▶ [Set task]:
Reproduce the material below word for word, beginning with the line that contains "Move parameter row down with blue arrow" and continuing through the line that contains "Action: 558,30". Write out only those lines.
>> start
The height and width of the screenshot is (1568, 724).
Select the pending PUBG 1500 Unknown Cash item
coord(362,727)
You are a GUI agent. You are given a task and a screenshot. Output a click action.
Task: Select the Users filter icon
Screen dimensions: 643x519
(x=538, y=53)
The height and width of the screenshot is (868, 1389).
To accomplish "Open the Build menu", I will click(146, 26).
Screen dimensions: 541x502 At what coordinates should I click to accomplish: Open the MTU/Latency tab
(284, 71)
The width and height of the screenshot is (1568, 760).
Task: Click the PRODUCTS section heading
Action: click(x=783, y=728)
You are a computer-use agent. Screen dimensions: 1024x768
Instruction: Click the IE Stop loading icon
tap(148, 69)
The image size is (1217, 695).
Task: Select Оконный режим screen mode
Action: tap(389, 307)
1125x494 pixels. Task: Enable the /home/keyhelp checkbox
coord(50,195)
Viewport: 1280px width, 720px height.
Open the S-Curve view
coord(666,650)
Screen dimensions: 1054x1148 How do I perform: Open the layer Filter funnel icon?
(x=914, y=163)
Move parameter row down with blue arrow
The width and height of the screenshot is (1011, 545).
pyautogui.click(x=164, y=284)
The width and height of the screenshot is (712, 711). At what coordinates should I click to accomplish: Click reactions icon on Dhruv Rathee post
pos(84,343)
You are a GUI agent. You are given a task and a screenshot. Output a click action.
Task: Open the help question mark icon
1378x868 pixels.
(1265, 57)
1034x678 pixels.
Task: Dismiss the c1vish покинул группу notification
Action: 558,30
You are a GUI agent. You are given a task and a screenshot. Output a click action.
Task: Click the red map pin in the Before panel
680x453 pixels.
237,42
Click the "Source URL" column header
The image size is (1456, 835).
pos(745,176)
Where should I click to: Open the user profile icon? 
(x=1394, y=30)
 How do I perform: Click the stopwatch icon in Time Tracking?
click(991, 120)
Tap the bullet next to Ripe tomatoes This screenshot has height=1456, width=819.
>> end
▶ [Output]:
Move parameter row down with blue arrow
The width and height of the screenshot is (1011, 545).
pyautogui.click(x=164, y=284)
The width and height of the screenshot is (712, 711). At what coordinates should I click to accomplish: Click reactions icon on Dhruv Rathee post
pos(84,343)
You are a GUI agent. You are given a task and a screenshot. Output a click action.
Task: Open the help question mark icon
1378x868 pixels.
(1265, 57)
1034x678 pixels.
Task: Dismiss the c1vish покинул группу notification
Action: 558,30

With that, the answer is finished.